▶ **List of tasks**:
1. Answer these questions using the passage on NAFTA modernization.
(a) How many years of NAFTA does the passage cite?
(b) How many key areas does it say offer a chance to reshape the global regulatory and policy environment?
(c) Whose letter to Congress sets out regulatory practices as a key area?
2. Retype the part of the passage on NAFTA modernization starting with "Given similarities in" and going on through "Africa, and Turkey.".
3. Translate this sentence from the passage on NAFTA modernization into Spanish: "There are at least three key areas where an opportunity exists to reshape the global regulatory and policy environment through a NAFTA modernization."

=== Passage shown ===

Given similarities in desired regulatory outcomes, contiguous modes of transportation, integrated supply chains, and the long-standing familiarity and working relationship between governments and business over the last 23 years of NAFTA, Canada, Mexico, and the United States should pursue more ambitious disciplines than were possible in the Trans-Pacific Partnership (TPP) negotiations. Our negotiators should think more broadly than the region and craft an agreement that addresses trade and investment issues faced by our exporters in North America, and considers issues that our companies have faced in the markets of other major trading partners, such as Argentina, Brazil, China, the European Union, India, Indonesia, Korea, Japan, the Russian Federation, Saudi Arabia, South Africa, and Turkey.
There are at least three key areas where an opportunity exists to reshape the global regulatory and policy environment through a NAFTA modernization.
One of the key areas set out in the Lighthizer letter to Congress is regulatory practices. Based on recent experience in TPP and T-TIP, this term could encompass regulatory coherence (good regulatory practices), regulatory cooperation, and regulatory alignment in specific sectors. Existing trade agreements, such as NAFTA, principally address the need for countries to eliminate regulatory measures that violate trade rules: for example, measures that discriminate against imported products but are not based on relevant international standards, or are otherwise unjustified. But in 2017, North American companies are not interested in a deal that addresses only those rules that violate trade agreements. They want an agreement that gets our respective regulators to work together, resulting in the reduction of inconsistent, duplicative, and unnecessary requirements. The costs of undergoing multiple tests, product reviews and approvals, and inspections and verifications that have already occurred in another country and are not recognized by regulators in other jurisdictions are considerable and are being incurred by consumers, business, and governments. The mere fact that countries' regulations are different, and require multiple applications of similar administrative requirements, also negatively impacts regional and global supply chains and stymies trade, particularly for small and medium-sized enterprises. NAFTA modernization provides an opportunity to secure more regulatory cooperation, which will lead to the development of common approaches and compliance programs and closer alignment of the technical requirements.

=== Material supplied ===

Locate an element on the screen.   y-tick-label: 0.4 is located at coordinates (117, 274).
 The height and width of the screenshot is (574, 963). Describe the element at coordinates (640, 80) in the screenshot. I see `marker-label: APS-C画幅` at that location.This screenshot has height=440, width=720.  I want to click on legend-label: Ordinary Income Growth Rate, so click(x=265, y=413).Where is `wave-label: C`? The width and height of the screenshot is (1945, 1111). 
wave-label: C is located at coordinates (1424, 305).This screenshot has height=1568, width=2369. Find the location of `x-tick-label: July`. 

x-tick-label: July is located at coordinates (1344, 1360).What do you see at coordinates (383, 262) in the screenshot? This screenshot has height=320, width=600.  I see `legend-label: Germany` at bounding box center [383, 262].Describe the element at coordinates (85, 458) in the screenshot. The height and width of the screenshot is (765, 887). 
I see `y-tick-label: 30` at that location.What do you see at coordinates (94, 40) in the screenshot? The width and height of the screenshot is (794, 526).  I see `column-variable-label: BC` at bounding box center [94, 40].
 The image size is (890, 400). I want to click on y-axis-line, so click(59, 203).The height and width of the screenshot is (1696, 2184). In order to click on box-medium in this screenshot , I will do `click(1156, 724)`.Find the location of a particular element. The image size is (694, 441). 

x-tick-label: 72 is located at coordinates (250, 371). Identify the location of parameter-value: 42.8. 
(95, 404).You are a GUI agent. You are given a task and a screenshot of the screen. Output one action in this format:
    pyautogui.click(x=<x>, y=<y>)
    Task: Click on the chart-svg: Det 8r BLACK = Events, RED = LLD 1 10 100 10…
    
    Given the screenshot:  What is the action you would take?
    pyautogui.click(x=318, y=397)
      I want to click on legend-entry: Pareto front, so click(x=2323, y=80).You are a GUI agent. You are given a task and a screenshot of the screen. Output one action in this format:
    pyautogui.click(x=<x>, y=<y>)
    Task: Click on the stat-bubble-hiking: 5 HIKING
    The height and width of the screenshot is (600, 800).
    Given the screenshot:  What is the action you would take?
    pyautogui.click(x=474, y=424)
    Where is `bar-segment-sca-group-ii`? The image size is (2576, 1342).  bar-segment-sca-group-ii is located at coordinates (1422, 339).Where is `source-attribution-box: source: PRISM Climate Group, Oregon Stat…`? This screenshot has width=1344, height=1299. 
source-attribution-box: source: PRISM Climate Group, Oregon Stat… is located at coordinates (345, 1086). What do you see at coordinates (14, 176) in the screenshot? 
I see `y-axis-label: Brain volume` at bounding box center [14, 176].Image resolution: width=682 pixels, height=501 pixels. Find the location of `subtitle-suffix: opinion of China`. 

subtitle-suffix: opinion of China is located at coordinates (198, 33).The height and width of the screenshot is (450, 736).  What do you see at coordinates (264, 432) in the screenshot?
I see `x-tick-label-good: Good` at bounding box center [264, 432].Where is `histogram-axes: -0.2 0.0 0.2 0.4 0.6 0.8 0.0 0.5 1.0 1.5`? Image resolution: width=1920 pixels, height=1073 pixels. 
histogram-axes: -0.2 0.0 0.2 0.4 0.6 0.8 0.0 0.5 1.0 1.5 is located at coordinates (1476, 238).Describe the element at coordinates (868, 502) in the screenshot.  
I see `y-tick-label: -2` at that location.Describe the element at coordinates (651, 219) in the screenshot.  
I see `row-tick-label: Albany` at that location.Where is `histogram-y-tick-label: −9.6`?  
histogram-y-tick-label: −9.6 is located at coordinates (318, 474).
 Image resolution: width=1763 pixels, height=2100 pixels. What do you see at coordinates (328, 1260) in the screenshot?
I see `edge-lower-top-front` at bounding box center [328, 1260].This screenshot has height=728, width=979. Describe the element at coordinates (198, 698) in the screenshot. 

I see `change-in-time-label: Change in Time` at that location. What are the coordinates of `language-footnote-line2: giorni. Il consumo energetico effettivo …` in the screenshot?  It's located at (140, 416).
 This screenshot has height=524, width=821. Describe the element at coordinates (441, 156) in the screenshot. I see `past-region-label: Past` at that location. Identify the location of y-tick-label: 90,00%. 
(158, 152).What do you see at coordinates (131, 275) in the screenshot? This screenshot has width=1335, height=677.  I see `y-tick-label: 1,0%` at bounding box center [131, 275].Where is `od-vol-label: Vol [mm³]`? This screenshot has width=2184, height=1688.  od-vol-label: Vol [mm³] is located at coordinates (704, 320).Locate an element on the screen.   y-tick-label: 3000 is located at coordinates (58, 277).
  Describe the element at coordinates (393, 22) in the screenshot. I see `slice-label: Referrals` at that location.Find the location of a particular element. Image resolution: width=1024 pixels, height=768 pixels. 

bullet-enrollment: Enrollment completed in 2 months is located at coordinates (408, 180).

===

▶ **Results**:
1.
(a) 23 years
(b) At least three
(c) Lighthizer's

2.
Given similarities in desired regulatory outcomes, contiguous modes of transportation, integrated supply chains, and the long-standing familiarity and working relationship between governments and business over the last 23 years of NAFTA, Canada, Mexico, and the United States should pursue more ambitious disciplines than were possible in the Trans-Pacific Partnership (TPP) negotiations. Our negotiators should think more broadly than the region and craft an agreement that addresses trade and investment issues faced by our exporters in North America, and considers issues that our companies have faced in the markets of other major trading partners, such as Argentina, Brazil, China, the European Union, India, Indonesia, Korea, Japan, the Russian Federation, Saudi Arabia, South Africa, and Turkey.

3. Hay al menos tres áreas clave en las que existe la oportunidad de transformar el entorno regulatorio y de políticas a nivel mundial mediante una modernización del TLCAN.